実父の趣味の一つに 「海釣り」 がありました。
港から遠く沖に出て 船の上から糸を垂らし 時には 数百メートルも深くまで餌を付けて沈めるほど 本格的なものでした。

出発は毎回朝早く 夜中の2時や3時…。小学生だった私は ゴソゴソと支度をする音で目が覚めて「いいなぁ大人は。こんな夜中から 遊びに行くのか。コッチは明日も学校だよ」と不満を抱きつつ 再び夢の中へ。

次の日 私が学校から帰ってくる頃には 父親がお魚達と共に帰って来るのが 恒例になっていました。


しかし ある時 いつもより早く帰宅していたらしい父親が母親と 台所で何やら作業をしていました。

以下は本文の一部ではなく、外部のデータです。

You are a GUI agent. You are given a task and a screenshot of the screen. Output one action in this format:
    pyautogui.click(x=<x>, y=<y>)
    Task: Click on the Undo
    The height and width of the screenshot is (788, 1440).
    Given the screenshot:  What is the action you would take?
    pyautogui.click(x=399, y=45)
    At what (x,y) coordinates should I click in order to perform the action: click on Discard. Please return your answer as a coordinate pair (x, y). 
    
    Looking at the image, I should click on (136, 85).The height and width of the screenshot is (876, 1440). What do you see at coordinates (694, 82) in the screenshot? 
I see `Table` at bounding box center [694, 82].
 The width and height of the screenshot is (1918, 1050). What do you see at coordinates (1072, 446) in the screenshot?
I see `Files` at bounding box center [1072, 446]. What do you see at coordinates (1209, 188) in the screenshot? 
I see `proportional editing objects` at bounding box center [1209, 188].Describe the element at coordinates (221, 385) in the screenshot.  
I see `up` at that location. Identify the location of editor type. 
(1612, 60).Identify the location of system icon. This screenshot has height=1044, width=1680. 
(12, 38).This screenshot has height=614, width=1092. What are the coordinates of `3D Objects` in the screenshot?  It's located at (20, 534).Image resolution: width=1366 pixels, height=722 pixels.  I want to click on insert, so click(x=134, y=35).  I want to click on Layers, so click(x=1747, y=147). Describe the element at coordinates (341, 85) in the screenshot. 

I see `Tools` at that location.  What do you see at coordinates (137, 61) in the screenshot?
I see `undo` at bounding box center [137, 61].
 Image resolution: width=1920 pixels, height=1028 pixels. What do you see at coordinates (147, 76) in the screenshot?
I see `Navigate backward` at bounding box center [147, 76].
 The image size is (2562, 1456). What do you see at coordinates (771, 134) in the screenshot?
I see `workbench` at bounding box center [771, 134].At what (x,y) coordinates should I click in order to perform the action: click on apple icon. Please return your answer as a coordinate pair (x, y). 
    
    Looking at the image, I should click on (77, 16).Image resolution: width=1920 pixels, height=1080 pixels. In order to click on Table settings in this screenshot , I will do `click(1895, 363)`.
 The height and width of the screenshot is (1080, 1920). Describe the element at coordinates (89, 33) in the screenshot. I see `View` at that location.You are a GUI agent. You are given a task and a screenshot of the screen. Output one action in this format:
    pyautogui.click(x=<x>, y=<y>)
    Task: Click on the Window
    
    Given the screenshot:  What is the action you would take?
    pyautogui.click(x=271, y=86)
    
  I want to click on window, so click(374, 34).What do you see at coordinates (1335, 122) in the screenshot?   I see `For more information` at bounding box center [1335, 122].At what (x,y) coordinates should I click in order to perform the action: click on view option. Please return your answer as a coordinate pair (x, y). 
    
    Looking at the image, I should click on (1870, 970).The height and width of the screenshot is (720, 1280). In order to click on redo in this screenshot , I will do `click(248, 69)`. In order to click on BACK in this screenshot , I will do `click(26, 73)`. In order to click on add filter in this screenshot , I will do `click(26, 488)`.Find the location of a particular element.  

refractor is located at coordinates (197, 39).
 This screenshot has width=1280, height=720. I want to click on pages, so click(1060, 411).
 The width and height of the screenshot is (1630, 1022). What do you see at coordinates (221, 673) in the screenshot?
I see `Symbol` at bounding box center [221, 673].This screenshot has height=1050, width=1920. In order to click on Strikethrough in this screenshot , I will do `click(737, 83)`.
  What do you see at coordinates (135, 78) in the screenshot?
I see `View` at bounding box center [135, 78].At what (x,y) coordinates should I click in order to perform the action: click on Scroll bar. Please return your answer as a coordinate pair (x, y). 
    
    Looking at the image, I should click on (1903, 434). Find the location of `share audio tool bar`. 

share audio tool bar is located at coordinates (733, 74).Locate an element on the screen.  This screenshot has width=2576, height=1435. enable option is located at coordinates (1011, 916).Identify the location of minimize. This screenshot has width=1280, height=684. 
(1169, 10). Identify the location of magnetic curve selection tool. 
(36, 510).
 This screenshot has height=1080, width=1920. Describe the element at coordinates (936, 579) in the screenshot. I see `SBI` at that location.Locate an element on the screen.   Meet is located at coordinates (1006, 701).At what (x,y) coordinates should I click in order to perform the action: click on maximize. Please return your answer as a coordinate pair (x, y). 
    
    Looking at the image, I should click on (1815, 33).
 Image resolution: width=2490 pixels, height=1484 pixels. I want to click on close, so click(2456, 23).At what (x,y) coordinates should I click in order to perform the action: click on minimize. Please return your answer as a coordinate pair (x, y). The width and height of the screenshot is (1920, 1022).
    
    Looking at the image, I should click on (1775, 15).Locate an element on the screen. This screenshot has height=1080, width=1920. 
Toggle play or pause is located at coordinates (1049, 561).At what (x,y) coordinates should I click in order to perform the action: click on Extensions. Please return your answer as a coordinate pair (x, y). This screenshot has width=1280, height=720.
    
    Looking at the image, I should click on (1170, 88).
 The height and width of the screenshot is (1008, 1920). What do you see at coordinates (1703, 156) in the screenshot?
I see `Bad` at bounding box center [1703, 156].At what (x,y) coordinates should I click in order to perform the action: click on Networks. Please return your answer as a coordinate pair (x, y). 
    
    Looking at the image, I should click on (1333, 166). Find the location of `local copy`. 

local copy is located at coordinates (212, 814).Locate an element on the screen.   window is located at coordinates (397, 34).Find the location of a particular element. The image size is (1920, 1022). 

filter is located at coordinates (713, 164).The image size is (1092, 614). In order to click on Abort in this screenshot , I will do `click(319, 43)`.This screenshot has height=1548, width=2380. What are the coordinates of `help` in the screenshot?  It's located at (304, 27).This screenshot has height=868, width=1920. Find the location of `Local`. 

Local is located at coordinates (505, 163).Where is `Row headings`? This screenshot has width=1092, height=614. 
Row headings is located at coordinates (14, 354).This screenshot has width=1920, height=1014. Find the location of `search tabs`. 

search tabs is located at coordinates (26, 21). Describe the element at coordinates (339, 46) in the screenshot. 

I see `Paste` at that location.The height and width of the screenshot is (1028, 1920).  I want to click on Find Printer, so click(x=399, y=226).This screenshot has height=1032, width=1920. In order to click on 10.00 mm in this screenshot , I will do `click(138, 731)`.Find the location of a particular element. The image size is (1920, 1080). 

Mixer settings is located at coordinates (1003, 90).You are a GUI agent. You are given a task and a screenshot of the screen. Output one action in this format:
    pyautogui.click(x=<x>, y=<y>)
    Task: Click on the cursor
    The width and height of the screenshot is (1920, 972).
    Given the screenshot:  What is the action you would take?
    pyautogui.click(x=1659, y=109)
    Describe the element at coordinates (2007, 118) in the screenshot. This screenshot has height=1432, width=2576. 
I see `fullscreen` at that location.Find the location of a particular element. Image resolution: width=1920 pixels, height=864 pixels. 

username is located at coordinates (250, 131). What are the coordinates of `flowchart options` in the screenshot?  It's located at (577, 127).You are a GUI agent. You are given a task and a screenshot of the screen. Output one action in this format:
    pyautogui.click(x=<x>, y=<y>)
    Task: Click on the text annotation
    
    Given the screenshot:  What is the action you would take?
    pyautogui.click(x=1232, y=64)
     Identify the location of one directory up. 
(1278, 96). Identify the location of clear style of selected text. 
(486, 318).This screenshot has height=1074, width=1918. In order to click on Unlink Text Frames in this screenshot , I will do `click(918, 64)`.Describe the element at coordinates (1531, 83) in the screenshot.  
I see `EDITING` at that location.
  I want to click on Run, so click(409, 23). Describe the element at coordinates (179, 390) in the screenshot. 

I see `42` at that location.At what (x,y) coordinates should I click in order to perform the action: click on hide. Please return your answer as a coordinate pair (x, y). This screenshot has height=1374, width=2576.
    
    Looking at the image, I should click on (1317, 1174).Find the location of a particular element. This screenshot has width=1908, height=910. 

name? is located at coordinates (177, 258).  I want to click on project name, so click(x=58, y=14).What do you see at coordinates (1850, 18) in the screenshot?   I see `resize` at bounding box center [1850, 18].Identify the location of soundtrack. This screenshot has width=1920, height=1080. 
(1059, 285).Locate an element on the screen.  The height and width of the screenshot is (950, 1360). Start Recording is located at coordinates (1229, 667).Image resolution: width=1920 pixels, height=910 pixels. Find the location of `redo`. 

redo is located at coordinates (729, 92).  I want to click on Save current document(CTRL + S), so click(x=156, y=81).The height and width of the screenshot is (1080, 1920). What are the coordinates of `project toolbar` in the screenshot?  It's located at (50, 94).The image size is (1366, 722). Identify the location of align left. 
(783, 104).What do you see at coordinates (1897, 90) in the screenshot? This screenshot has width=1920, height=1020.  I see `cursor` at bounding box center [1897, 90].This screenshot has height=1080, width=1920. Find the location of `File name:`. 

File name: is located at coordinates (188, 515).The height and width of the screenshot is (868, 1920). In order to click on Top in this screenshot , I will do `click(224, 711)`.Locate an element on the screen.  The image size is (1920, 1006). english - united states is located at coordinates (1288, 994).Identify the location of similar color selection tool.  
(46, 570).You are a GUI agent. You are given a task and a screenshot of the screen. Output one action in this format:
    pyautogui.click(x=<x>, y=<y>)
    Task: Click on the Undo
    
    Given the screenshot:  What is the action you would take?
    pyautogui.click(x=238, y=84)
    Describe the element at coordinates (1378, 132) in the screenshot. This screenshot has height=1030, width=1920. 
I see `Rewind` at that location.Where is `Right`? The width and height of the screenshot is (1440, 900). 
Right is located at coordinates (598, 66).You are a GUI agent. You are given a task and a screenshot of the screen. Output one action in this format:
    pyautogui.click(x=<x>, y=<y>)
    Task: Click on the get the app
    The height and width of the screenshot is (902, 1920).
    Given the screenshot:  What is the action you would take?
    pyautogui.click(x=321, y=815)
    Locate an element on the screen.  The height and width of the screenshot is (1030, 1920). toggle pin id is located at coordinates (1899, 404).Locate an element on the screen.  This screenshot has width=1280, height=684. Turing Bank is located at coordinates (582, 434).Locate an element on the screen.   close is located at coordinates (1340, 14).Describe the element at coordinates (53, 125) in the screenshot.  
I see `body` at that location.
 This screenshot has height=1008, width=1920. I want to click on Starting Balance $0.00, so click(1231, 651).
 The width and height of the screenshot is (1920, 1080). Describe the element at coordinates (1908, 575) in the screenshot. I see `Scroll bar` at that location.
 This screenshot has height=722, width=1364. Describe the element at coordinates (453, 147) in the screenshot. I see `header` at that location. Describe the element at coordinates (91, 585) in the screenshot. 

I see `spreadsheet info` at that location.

魚を捌くのは 結構汚れることがあるため いつもは 外流しを使っているのに この日は珍しく台所で作業をしています。なぜだろう…。不思議に思い手元を見ると 魚ではない 何者かの 体の一部分を 大量にハサミで パチンパチン ジョリジョリ と切り落としていました。

… 魚じゃない?

…嫌な予感しか しません。


父親「おぉ〜お帰り。ちょっと手伝ってくれよ。」


「ちょっと」で無いことは 私には一目瞭然でした。
だって 家にある 一番大きな両手鍋の中に こんもり とみたこともない 「海老とカマキリを 足して2で割ったみたいな生きもの」が茹で上がっていたからです。

 (勘弁してくれ…)

嫌だと言えない 哀しい性分の私。

恐る恐る近づいて 母親の背後からそっと見ると やっぱり 「海老とカマキリを 足して2で割ったみたいな生きもの」がザルの上に 山の様に茹で上がっているのです。
その横には 大皿の上に 平らになって身だけにされた
「元・海老とカマキリを 足して2で割ったみたいな生きもの」達がズラ〜っと並んでいます。

どんだけいるの…コレ。
って言うか 何コレ…。
魚釣りに行ったんだよねぇ …。


いろいろな疑問と納得できてない私の心のウチを 知ってか知らずか 父は(言い訳) 説明をするのでした。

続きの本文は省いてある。